Si les Gunas acceptent volontiers la présence d’étrangers sur leurs bateaux, ils ne veulent pas qu’ils s’installent sur terre comme résidents, ni qu’ils se marient avec l’une ou l’un des leurs, sous peine d’exclusion de la communauté. Comme il n’y a guère de mélanges, il y a un certain nombre d’Albinos parmi la population.

Les Gunas sont petits et mesurent moins d’un mètre cinquante. C’est la deuxième tribu plus petite au monde après les Pygmées. Ils sont néanmoins bien proportionnés, en bonne santé et débordent d’énergie. Ils ont des journées chargées dès le lever du soleil, occupées par la pêche, la récolte de noix de coco, chez certains de bananes et de cannes à sucre, la rénovation des maisons et la destruction des déchets par le feu. Ils élèvent des poules et de minuscules cochons. Les femmes fabriquent des tissus, qui sont des sortes de patchwork, appelés « molas » qu’elles vendent. Elles confectionnent également de fins bracelets de petites perles colorées. Chaque mola est unique et représente soit des oiseaux, des animaux marins ou des formes abstraites et géométriques. C’est une petite œuvre d’art en soi.

Les Gunas ont de beaux cheveux noirs de jais et une belle peau cuivrée. Les femmes, une fois mariées, portent les cheveux courts. Elles ont des bracelets de perles du poignet au coude et du pied au genou. Elles sont vêtues d’une blouse courte colorée, généralement dans des tons pastel, entourée par un mola sur la largeur de la taille et d’une jupe paréo. Elles portent parfois une amulette dans le nez et pour certaines se maquillent avec un trait noir fin du haut du front jusqu’au bout du nez. Les Gunas sont organisés en société matriarcale. Ce sont les femmes qui choisissent leurs époux quand elles estiment que l’homme est suffisamment mature. Ce dernier vient vivre chez la femme qui l’a choisi. Pour le divorce, c’est très simple. On ne s’embarrasse pas de paperasse et de procédure par ici. Quand Madame est lassée de son époux, elle met ses affaires hors de la maison et le chasse. Si Monsieur est choisi comme époux par une nouvelle femme, il doit venir quémander l’autorisation de se marier auprès de l’épouse qui l’a chassé. C’est assez cocasse de vous écrire précisément ce texte un 14 février, jour de la Saint Valentin. Bonne fête les amoureux !

▶ **Données fournies**
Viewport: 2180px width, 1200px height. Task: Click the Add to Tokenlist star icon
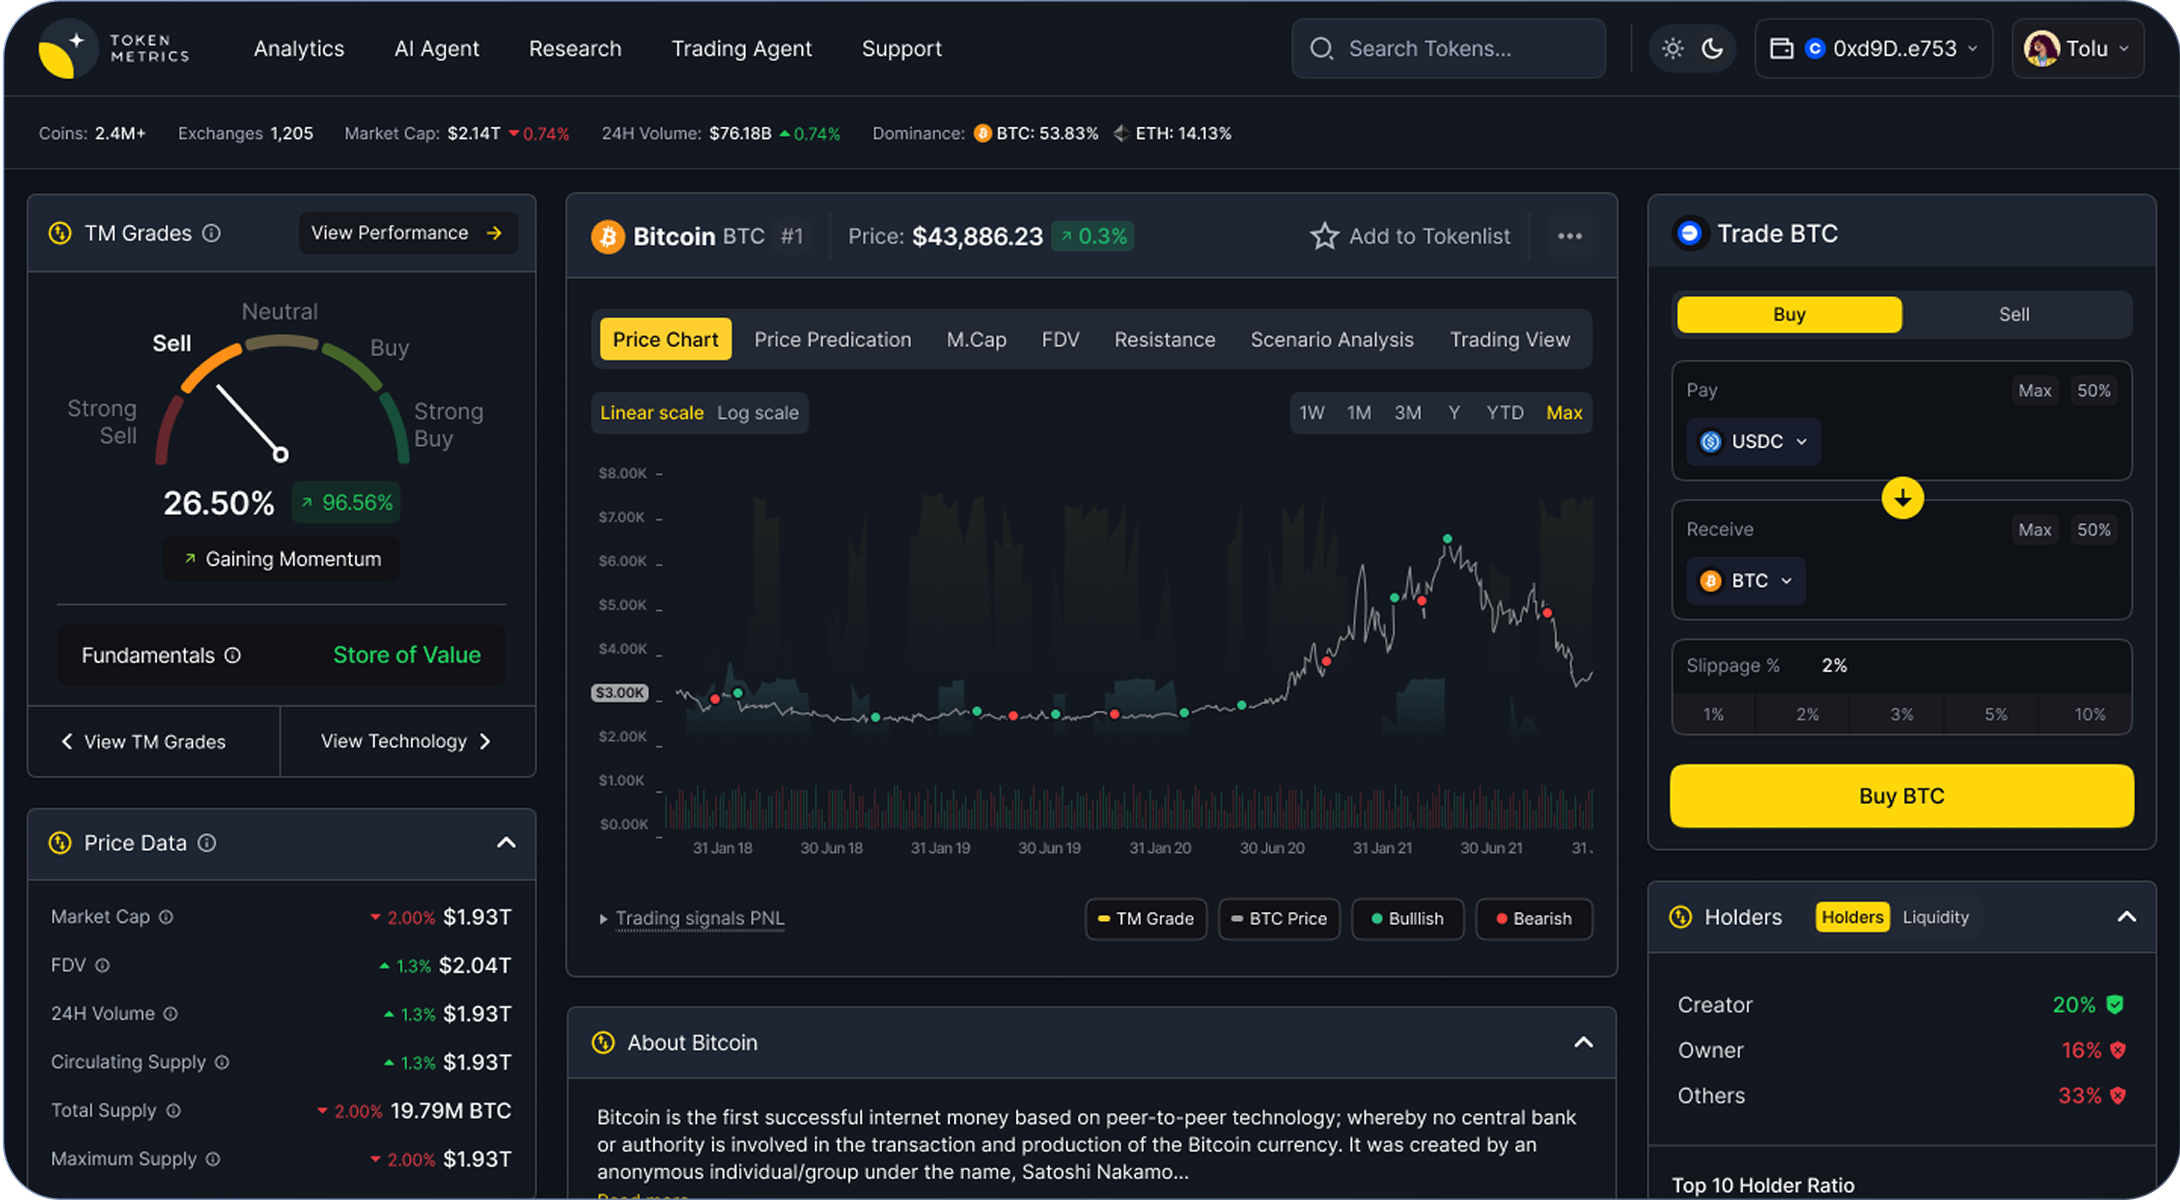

▶ **Consigne**
Donnez la suite du texte sur les Gunas, à partir de sa dernière phrase.

▶ **Réponse**
Ce sont les femmes qui fixent le coût des molas que leurs maris vendent. Elles sont bien plus intransigeantes en affaires que leurs époux. Elles détiennent les cordons de la bourse, qui est en dollars. Les enfants sont scolarisés dans les villages, pour certains, sur le continent à Panama.

Ils apprennent l’espagnol et un peu d’anglais. Ils ont des vacances de trois mois à la saison sèche qui est précisément celle lors de laquelle nous visitons la région. Ils sont indifférents aux bateaux qui accostent, mais pour peu que vous vous intéressiez à eux, ils sont souriants, vifs et prennent plaisir aux échanges et… au goût du bon chocolat suisse.

Leur pirogue avec ou sans voiles sont appelées « ulus ». Les Gunas y prennent place pour faire des visites d’îles en îles avec leur famille. Les hommes vont pêcher souvent avec des sortes de paddle. Le soir, ils se rendent dans le village pour converser et traiter des problèmes de la communauté dans le « Congreso ». Ils se retirent tôt dans leur hutte traditionnelle. Ces huttes restent remarquablement sèches, même pendant la période des pluies. Le sol est un peu surélevé avec du sable compact et les murs sont construits et entrelacés de bois de cannes, de palmes et tiennent sans clous ou autre matériel de fixation que ce soit. Une telle hutte résiste aussi aux tempêtes et a une durée de vie moyenne de 15 ans.

L’intérieur est spartiate, quasiment vide, hormis des hamacs qui sont aussi occupés en début d’après-midi à l’heure de la sieste. Il fait alors terriblement chaud et humide.

Chaque village a deux huttes officielles : le « Congreso » et le «Chicha ».

Dans tous les villages, il y a trois chefs, les « Sailas ». L’un d’entre eux est le grand chef. Ils siègent dans des hamacs alors que les membres de la tribu sont assis sur de simples troncs de bois. Les chefs communiquent au travers  «d’Argars », sorte d’interprètes qui leur soumettent les problèmes à discuter, leur présentent les étrangers, etc. Les «Sailas » souvent chantent de longs chants sacrés et psalmodient sur leurs exploits passés et invoquent leurs ancêtres.

L’autre bâtiment officiel du village est le « Chicha » qui n’est occupé que deux fois par an, lors de cérémonies rituelles. Une boisson intoxicante est préparée de longs mois auparavant, à base de sucre de canne et d’ingrédients spéciaux, tenus secrets et destinés à faire entrer en transe toute la population pour ces évènements spirituels.

Les oiseaux sont nombreux dans la région. Les pélicans sont majestueux et magnifiques. Il y aussi des fous de Bassan, des cormorans et des perroquets.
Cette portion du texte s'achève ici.